Task description. Each line of the data that mentions the string "Classic" needs to be identified and copied.

Supplied records.
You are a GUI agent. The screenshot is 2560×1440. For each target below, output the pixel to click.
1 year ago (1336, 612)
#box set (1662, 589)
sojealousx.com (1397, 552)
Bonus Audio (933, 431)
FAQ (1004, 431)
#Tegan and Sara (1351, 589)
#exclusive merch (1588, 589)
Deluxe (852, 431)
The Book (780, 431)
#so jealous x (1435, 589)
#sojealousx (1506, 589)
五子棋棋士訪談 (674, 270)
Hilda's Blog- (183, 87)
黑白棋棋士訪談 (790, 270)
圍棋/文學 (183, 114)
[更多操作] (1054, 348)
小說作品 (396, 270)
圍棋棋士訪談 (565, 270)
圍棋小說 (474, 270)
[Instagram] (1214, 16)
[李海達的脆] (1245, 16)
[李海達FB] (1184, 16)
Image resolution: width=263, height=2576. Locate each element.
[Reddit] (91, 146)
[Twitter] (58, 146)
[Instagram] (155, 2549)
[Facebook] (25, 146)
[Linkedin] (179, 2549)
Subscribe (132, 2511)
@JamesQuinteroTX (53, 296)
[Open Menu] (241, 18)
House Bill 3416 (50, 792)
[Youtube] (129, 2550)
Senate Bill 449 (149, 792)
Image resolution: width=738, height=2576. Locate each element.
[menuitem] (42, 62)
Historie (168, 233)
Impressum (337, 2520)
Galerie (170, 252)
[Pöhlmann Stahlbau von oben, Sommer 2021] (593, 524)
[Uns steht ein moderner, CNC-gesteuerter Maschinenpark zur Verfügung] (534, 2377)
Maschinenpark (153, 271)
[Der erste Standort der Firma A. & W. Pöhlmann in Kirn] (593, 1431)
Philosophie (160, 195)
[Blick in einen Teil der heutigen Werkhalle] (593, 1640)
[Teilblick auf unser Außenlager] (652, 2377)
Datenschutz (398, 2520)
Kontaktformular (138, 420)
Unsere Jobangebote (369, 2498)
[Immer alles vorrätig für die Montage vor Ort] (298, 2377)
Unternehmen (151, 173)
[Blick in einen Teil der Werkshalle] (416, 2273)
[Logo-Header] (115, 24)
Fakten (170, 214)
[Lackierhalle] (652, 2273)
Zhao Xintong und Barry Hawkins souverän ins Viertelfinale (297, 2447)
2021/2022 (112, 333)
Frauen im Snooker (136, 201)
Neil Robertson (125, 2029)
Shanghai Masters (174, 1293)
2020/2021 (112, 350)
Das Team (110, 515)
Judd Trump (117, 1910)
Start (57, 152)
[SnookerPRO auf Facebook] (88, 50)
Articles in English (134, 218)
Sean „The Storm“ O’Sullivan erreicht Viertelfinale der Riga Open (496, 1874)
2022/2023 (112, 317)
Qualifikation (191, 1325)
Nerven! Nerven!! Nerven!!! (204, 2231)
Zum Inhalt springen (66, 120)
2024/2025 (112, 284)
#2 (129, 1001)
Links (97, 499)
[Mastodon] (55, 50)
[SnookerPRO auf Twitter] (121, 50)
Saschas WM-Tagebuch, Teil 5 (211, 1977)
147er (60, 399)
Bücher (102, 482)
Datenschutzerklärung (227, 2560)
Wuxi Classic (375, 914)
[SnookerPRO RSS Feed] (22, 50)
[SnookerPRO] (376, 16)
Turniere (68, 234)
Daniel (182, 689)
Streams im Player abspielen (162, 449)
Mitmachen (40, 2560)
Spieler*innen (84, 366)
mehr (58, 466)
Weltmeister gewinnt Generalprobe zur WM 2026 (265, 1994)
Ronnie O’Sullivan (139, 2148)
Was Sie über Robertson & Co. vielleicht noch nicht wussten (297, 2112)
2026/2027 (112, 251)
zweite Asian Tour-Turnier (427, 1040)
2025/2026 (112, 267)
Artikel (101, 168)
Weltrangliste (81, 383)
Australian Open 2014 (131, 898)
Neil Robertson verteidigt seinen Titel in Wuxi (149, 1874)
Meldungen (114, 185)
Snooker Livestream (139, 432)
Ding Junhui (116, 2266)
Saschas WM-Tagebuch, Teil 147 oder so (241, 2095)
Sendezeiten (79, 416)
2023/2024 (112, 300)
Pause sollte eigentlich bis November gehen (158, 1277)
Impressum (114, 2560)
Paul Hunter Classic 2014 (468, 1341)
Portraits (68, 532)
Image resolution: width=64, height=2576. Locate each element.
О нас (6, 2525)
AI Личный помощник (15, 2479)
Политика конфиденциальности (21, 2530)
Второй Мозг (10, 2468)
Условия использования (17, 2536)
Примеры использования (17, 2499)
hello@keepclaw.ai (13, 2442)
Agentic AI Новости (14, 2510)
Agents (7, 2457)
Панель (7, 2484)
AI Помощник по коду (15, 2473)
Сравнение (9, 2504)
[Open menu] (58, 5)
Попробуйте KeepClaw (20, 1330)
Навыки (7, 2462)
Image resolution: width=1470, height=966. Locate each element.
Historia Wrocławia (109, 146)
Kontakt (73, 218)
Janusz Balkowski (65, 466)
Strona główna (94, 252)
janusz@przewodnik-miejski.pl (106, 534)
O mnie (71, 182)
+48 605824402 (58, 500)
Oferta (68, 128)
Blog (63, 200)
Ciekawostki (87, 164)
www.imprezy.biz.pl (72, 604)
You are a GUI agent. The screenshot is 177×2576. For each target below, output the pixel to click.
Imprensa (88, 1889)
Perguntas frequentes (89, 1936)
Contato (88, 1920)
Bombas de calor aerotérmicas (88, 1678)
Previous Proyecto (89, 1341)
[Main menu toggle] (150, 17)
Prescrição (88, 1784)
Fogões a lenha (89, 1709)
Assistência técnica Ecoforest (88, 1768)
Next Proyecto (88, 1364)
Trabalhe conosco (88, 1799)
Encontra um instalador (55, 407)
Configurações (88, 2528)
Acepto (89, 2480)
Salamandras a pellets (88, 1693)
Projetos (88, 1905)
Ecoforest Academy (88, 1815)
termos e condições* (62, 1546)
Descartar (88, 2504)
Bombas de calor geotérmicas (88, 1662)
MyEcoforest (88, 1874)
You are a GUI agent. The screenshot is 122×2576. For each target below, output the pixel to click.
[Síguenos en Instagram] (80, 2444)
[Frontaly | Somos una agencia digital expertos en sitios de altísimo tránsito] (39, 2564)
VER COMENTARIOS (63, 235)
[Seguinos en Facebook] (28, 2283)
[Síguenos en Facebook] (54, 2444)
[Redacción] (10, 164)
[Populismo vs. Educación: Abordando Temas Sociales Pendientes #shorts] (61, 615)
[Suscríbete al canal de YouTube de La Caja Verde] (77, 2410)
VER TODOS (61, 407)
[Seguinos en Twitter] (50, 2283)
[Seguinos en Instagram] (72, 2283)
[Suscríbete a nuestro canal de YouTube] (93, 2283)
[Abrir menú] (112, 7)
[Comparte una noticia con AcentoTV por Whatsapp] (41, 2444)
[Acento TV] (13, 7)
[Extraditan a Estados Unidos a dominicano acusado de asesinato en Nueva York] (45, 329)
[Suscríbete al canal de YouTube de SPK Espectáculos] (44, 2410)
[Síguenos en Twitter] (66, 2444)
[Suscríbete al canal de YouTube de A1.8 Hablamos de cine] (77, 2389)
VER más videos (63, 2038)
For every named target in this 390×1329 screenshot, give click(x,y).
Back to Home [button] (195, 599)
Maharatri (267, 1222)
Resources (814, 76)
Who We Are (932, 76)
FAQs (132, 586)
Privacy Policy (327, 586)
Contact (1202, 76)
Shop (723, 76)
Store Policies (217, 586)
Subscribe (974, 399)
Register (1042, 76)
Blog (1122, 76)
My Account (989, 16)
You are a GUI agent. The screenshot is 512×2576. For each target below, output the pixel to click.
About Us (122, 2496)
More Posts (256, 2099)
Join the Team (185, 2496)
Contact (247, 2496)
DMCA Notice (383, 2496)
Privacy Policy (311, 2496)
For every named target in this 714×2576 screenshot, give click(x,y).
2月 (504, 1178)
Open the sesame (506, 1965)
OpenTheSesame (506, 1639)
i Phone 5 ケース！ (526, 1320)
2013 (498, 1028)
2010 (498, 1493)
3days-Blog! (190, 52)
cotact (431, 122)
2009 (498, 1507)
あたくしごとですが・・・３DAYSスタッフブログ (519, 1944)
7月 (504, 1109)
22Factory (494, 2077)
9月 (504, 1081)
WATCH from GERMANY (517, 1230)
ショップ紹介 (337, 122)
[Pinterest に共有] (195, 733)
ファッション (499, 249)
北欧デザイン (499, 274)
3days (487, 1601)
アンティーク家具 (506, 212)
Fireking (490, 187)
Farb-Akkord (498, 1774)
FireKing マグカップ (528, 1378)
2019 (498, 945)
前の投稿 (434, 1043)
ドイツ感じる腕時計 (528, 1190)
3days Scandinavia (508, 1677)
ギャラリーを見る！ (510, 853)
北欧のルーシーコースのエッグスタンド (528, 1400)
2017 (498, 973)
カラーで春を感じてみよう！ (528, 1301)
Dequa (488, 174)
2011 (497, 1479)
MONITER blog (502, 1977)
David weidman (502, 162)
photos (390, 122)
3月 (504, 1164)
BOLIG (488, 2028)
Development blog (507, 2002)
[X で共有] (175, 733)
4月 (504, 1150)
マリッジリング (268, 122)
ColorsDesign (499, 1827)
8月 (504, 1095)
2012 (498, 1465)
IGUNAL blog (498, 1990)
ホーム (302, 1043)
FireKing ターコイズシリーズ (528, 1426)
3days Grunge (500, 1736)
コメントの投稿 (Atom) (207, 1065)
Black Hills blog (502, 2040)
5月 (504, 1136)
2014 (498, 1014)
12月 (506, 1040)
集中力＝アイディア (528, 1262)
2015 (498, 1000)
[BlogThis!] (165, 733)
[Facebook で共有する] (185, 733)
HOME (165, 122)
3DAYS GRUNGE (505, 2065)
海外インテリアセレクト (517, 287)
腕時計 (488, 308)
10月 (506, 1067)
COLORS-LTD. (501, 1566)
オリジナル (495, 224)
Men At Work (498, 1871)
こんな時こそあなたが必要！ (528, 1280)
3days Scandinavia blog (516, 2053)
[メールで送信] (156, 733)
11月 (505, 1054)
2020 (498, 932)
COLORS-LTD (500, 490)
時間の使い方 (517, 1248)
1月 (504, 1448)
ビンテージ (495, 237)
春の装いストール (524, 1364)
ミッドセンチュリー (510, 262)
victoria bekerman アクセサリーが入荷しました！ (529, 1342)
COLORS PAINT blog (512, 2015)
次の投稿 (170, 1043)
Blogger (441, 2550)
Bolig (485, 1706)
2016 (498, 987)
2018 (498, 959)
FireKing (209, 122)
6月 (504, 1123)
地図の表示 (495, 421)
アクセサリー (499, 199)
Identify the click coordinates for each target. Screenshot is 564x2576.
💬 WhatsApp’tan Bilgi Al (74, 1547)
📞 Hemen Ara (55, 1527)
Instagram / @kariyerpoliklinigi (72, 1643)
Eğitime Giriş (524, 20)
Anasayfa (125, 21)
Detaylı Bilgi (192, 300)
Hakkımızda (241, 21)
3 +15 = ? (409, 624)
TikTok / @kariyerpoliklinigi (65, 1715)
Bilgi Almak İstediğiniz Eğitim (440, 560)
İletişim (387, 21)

Task solution.
Wuxi Classic (375, 914)
Paul Hunter Classic 2014 (468, 1341)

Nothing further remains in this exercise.